It was strange, but wonderful to be back in Australia. The first day I was just exhausted from sleeping for roughly 3 hours on the short airport couch (I hereby curse all non-silent airports!!), so I spent the day lazing by the pool and napping in a lovely air-con room I shared with a German 19-year old girl and her mother.

Apparently the girl wanted to do Australia (like around 75% of the German population it seems, Australia is seriously swarming with Germans! They're in every hostel and actually have German guides on some tours because of the average German's lack of English skills, and usually keep to themselves because they arrive in such great numbers, thereby not learning much English anyway ...), but the girl got a serious case of the homesick so her mother actually came down under to join her for a 4-month campervan trip. The mother hardly speaks any English at all, but is trying to learn, which I find quite an impressive task for a 40-something hairdresser from Southwestern Germany! They had, as any good German, brought everything they needed from Germany, including novels, sun tanning lotion, chocolate bread spread, linen and a coffee machine. Yes, a Senseo stood proudly in the room because the mother could not live without a decent coffee in the morning. The rest of their stuff was neatly spread across every surface of the room. I'm guessing the mother was the one ho had to tidy it all.

They were nice though, but I must say I was shocked by how dependent the girl was ... how will she ever learn to be on her own? Don't get me wrong, I like Germans and my fluent German sure came in handy and it was nice to understand what everybody was saying, but even the Germans themselves were a little sick of meeting only countrymen and -women in Australia ... I almost laughed out loud when I had to show another 19-year old German girl how to cook pot noodles. She didn't even understand the written instructions on the pack (I now understand why some manufacturers use pictures instead!) and ripped the lid to pieces before putting the whole thing in the microwave oven, puzzled when we told her she had to pour water in it, then proceeded to look for a kettle. I helped her find the water boiler and directed her in detail to do the rest ... She admitted herself that she had been a bit spoiled living in "hotel Mama" and I wondered how malnourished and/or broke she would be after the next 2 months.

▶ **Dataset entries**
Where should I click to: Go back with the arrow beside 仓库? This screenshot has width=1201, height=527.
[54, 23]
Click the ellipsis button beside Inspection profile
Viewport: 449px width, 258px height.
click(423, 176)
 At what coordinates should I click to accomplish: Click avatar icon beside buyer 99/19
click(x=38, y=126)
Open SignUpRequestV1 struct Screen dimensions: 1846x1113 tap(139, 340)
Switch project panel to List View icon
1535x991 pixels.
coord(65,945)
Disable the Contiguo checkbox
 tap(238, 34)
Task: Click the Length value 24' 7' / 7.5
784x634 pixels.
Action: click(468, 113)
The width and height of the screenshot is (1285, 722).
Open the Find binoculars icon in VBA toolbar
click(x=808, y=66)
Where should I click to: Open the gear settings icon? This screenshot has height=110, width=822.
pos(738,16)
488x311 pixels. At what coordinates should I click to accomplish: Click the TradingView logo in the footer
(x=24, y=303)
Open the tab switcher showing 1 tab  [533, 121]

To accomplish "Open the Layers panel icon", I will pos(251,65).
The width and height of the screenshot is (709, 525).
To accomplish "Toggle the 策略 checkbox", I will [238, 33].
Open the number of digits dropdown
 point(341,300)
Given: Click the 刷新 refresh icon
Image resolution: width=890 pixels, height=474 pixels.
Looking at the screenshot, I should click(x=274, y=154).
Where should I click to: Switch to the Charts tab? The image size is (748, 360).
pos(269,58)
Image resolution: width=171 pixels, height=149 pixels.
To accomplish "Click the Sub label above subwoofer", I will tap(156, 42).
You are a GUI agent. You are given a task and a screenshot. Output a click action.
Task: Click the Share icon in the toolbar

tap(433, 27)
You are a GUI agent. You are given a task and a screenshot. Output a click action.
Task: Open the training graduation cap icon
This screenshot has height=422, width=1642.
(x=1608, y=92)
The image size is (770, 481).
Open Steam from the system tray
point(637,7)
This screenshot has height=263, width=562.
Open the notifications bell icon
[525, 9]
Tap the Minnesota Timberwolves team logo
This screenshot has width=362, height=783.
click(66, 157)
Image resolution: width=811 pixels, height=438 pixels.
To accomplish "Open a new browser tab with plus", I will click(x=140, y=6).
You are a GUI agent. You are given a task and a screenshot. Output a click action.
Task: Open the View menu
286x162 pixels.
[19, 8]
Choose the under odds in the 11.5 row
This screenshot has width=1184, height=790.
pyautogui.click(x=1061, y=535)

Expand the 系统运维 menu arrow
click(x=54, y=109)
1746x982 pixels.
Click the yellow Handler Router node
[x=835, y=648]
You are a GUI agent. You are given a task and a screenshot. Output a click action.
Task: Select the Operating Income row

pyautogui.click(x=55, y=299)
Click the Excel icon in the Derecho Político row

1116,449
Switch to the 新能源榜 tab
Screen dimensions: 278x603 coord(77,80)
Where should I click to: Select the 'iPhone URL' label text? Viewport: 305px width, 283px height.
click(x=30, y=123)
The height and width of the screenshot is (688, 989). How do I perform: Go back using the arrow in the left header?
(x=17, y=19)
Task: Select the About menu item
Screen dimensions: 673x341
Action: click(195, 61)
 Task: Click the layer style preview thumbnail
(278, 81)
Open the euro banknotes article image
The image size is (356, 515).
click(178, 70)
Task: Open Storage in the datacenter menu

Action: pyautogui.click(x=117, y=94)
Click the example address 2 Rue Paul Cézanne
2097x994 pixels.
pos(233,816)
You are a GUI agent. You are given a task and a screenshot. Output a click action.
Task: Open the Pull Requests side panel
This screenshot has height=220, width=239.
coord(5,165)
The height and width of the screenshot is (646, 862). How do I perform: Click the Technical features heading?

▶ **What to do**
1. Retype the Australia travel post from "It was strange, but" up to and including "and her mother.".
2. In the Australia travel post, what brand of coffee machine did the German mother bring?

▶ **Expected outputs**
1.
It was strange, but wonderful to be back in Australia. The first day I was just exhausted from sleeping for roughly 3 hours on the short airport couch (I hereby curse all non-silent airports!!), so I spent the day lazing by the pool and napping in a lovely air-con room I shared with a German 19-year old girl and her mother.

2. A Senseo.